Birleşmiş Milletler Genel Kurulu’nun 260 A (III) sayılı kararıyla kabul edilip, 12 Ocak 1951 tarihinde yürürlüğe giren Soykırım Suçunun Önlenmesine ve Cezalandırılmasına Dair Sözleşme’nin 2. Maddesi’ne göre: ulusal, etnik, ırksal veya dinsel bir grubu kısmen veya tamamen ortadan kaldırmak amacıyla; gruba mensup olanların öldürülmesi, grubun mensuplarına ciddi surette bedensel veya zihinsel zarar verilmesi, grubun bütünüyle veya kısmen, fiziksel varlığını ortadan kaldıracağı hesaplanarak yaşam şartlarını kasten değiştirmek, grup içinde doğumları engellemek amacıyla tedbirler almak, gruba mensup çocukları zorla bir başka gruba nakletmek fiillerinden herhangi biri soykırım suçunu oluşturur. Yine İnsan Hakları Evrensel Bildirgesi’nin 3. Maddesi “Yaşamak, hürriyet ve kişi emniyeti her ferdin hakkıdır.”, 4. Maddesi “Hiç kimse kölelik veya kulluk altında bulundurulamaz; kölelik ve köle ticareti her türlü şekliyle yasaktır.”, 5. Maddesi “Hiç kimse işkenceye, zalimane, gayriinsani, haysiyet kırıcı cezalara veya muamelelere tabi tutulamaz.” demektedir. Yukarıda saydığımız uygulamalar bu maddeleri doğrudan ihlal etmektedir. İşgalci Çin’in özellikle Doğu Türkistan’daki Müslüman Türk kimliğine açıkça düşmanlık beslemesi ve buna yönelik uygulamalarda bulunması, Doğu Türkistanlı aydınları ve dini âlimleri; tutuklama, işkence ve sürgüne maruz bırakması: Madde 18’de “Her şahsın, fikir, vicdan ve din hürriyetine hakkı vardır; bu hak, din veya kanaat değiştirmek hürriyeti, dinini veya kanaatini tek başına veya topluca, açık olarak veya özel surette, öğretim, tatbikat, ibadet ve ayinlerle izhar etmek hürriyetini içerir.” İfadesiyle belirtilen hususların ihlal edilmesidir.

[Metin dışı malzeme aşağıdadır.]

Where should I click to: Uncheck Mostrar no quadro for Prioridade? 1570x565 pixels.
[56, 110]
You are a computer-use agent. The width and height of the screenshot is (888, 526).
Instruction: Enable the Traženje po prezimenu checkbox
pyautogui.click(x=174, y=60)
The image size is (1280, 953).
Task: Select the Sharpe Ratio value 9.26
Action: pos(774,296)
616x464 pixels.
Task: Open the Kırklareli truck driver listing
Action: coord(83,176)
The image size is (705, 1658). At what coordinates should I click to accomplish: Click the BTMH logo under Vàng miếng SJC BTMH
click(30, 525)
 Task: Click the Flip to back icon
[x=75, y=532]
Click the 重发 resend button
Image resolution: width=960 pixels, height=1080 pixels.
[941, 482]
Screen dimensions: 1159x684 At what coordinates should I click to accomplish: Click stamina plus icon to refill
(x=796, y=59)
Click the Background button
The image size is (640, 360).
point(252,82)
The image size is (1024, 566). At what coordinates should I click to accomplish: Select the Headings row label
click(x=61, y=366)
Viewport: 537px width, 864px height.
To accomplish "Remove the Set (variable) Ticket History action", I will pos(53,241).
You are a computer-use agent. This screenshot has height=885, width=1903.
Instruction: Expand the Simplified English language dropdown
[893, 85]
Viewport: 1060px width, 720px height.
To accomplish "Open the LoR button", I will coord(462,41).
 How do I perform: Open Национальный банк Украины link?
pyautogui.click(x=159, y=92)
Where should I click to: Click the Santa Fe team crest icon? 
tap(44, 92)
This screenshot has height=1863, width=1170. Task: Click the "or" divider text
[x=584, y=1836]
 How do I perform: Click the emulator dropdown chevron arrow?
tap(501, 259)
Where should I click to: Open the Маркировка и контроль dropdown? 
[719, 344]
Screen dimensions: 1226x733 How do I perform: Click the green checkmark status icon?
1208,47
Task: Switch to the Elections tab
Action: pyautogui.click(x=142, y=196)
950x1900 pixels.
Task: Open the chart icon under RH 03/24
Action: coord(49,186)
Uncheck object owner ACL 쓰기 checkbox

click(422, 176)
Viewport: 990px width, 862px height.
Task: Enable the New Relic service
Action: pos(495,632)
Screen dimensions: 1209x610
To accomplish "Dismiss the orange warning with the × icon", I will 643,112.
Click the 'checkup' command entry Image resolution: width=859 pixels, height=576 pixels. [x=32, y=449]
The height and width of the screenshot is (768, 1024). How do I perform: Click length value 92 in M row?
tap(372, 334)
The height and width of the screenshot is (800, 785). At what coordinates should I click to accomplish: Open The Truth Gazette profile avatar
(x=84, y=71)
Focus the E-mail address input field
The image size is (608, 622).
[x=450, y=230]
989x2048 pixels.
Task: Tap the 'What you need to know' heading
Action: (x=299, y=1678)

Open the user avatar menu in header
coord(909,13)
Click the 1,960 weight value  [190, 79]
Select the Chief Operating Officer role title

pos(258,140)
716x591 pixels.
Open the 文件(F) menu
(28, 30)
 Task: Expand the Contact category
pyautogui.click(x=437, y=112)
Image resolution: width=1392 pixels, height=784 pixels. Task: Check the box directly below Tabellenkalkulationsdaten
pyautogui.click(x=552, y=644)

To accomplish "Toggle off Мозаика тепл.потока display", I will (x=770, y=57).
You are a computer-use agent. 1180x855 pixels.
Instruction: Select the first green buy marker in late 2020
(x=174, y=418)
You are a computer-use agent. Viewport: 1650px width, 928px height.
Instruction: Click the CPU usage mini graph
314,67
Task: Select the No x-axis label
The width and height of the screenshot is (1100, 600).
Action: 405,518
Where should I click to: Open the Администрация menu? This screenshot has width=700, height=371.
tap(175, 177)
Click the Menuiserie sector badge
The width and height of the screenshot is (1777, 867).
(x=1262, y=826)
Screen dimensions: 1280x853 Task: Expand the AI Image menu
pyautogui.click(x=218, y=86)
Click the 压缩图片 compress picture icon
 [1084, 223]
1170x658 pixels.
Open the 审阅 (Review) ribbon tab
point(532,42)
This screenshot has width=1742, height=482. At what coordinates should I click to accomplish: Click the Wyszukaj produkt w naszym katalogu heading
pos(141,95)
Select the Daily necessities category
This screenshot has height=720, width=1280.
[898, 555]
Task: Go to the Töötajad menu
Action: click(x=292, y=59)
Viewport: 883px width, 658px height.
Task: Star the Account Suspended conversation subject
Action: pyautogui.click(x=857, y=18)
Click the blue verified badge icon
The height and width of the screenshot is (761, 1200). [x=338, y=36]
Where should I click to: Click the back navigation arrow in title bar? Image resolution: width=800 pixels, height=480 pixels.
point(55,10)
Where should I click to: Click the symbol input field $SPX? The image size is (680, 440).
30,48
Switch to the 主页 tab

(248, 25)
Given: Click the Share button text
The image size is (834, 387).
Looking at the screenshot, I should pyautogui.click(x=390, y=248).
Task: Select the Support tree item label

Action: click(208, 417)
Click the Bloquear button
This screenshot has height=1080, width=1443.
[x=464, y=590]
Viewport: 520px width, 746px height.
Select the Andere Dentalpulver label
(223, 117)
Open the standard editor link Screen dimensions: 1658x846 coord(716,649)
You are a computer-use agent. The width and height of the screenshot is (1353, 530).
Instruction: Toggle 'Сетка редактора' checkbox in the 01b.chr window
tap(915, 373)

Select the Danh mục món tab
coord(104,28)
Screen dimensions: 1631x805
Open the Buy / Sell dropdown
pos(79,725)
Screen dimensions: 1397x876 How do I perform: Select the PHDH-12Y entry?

İşgalci Çin’in ihlallerinin tümü sıralanacak olursa, insanlık dışı rejimin İnsan Hakları Evrensel
Bildirgesi’ne karşı topyekûn düşmanca bir tavır ve eylemlilik içerisinde olduğu açıkça anlaşılacaktır.
Nitekim uluslararası kamuoyundan da buna karşılık tepkiler yükselmiştir.
Bugün gelinen noktada;
• Birleşmiş Milletler ve diğer üst düzey kuruluşların toplantı ve etkinliklerinde Doğu Türkistan halkını
temsil eden vekillere söz hakkı tanınmıştır.
• Her sene gerçekleştirilen insan hakları değerlendirme toplantılarında Çin, Doğu Türkistan üzerinden
kınanmıştır.
• 40’tan fazla ülke Doğu Türkistan’daki insan hakları ihlallerine karşı tavır almıştır.
• Kanada, İngiltere, ABD, Hollanda başta olmak üzere birçok ülke Uygur soykırımını tanımıştır.
• Doğu Türkistan’da, köle işçiliğini durdurmak amacıyla Çinli firmalara ambargo uygulanmıştır.

Uluslararası alanda ortaya konan bu tavırlar şüphesiz evrensel insan haklarının korunması için önemli birer adımdır. Ayrıca son dönemde ABD, Çin'deki insan hakları ihlallerini gerekçe göstererek 2022 Pekin Kış Olimpiyatları’na ve Paralimpik Oyunları’na hiçbir diplomatik ve resmi temsilci göndermeyeceğini duyurmuştur. Avustralya, İngiltere ve Kanada gibi ülkelerin de katılımıyla diplomatik boykota destek vereceğini açıklayan ülke sayısı 7’ye çıkmıştır. İnsanlığın barışı ve kardeşliğinin en önemli simgelerinden biri olan Olimpiyatların, bu değerlerle taban tabana zıt konumdaki Çin rejiminin himayesinde yapılmasının, uluslararası toplumun vicdanında yeri olmadığını düşünmekteyiz.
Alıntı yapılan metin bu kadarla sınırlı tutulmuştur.